Content starts

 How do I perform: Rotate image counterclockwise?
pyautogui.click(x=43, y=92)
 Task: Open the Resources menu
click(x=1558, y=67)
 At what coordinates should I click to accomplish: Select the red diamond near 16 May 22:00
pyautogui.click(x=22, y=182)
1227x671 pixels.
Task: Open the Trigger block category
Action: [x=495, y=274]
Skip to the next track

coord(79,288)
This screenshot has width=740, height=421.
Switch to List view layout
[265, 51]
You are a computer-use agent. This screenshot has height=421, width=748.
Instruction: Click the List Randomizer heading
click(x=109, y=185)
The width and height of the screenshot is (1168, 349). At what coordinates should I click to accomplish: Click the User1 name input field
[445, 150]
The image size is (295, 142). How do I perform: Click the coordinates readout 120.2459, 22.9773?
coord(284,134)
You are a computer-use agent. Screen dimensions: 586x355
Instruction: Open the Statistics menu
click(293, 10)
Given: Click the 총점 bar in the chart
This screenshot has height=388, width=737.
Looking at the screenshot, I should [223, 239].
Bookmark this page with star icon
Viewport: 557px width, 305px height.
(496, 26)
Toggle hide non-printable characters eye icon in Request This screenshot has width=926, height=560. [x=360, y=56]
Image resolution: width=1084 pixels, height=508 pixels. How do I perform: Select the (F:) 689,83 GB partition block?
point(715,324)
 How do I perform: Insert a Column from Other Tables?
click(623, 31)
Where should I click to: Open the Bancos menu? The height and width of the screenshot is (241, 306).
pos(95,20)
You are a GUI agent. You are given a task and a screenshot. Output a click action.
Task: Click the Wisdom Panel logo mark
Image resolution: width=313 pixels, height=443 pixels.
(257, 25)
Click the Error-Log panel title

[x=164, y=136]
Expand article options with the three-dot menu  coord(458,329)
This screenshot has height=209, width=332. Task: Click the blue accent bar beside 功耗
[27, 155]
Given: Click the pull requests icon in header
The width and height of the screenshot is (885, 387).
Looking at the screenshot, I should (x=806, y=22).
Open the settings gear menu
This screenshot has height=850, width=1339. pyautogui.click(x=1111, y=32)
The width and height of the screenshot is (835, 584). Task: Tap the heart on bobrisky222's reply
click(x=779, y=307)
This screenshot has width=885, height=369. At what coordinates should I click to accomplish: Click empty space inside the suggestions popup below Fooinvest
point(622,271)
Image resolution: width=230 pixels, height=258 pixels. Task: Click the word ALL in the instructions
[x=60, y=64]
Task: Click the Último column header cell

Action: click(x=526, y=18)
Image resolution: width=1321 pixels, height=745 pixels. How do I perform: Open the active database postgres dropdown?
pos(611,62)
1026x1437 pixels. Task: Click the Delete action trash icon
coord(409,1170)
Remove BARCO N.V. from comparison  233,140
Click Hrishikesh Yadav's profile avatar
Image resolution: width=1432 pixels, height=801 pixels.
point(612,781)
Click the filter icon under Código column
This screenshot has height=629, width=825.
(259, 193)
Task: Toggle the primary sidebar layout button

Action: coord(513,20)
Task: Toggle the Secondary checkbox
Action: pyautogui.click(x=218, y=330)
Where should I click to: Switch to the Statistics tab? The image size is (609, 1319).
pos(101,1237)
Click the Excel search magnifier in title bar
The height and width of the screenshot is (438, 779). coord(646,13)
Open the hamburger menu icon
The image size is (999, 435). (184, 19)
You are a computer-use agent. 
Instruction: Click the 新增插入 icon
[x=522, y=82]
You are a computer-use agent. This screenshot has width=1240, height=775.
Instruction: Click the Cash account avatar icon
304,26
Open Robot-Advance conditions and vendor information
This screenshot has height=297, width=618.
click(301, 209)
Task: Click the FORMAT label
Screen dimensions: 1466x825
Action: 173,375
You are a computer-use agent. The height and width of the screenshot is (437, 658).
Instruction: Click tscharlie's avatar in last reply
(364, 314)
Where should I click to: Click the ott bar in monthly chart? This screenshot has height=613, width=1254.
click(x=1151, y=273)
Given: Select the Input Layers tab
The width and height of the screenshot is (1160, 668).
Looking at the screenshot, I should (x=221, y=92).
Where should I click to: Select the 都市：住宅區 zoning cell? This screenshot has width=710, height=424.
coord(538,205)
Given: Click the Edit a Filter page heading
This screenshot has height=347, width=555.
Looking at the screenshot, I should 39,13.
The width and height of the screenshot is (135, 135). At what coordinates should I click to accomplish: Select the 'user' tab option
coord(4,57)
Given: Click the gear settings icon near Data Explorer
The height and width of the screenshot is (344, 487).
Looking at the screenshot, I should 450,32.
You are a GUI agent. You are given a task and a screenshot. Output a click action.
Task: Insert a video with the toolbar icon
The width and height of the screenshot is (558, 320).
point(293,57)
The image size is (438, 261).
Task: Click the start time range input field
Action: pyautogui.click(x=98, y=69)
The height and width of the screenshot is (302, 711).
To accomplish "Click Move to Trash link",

Content ends

• EXERCISE DIRECTIONS: Can you repeat, word for word, every line above from the one containing "You are a computer-use agent. Screen" down to the one containing "Remove BARCO N.V.", including both?

• EXERCISE RESULT:
You are a computer-use agent. Screen dimensions: 586x355
Instruction: Open the Statistics menu
click(293, 10)
Given: Click the 총점 bar in the chart
This screenshot has height=388, width=737.
Looking at the screenshot, I should [223, 239].
Bookmark this page with star icon
Viewport: 557px width, 305px height.
(496, 26)
Toggle hide non-printable characters eye icon in Request This screenshot has width=926, height=560. [x=360, y=56]
Image resolution: width=1084 pixels, height=508 pixels. How do I perform: Select the (F:) 689,83 GB partition block?
point(715,324)
 How do I perform: Insert a Column from Other Tables?
click(623, 31)
Where should I click to: Open the Bancos menu? The height and width of the screenshot is (241, 306).
pos(95,20)
You are a GUI agent. You are given a task and a screenshot. Output a click action.
Task: Click the Wisdom Panel logo mark
Image resolution: width=313 pixels, height=443 pixels.
(257, 25)
Click the Error-Log panel title

[x=164, y=136]
Expand article options with the three-dot menu  coord(458,329)
This screenshot has height=209, width=332. Task: Click the blue accent bar beside 功耗
[27, 155]
Given: Click the pull requests icon in header
The width and height of the screenshot is (885, 387).
Looking at the screenshot, I should (x=806, y=22).
Open the settings gear menu
This screenshot has height=850, width=1339. pyautogui.click(x=1111, y=32)
The width and height of the screenshot is (835, 584). Task: Tap the heart on bobrisky222's reply
click(x=779, y=307)
This screenshot has width=885, height=369. At what coordinates should I click to accomplish: Click empty space inside the suggestions popup below Fooinvest
point(622,271)
Image resolution: width=230 pixels, height=258 pixels. Task: Click the word ALL in the instructions
[x=60, y=64]
Task: Click the Último column header cell

Action: click(x=526, y=18)
Image resolution: width=1321 pixels, height=745 pixels. How do I perform: Open the active database postgres dropdown?
pos(611,62)
1026x1437 pixels. Task: Click the Delete action trash icon
coord(409,1170)
Remove BARCO N.V. from comparison  233,140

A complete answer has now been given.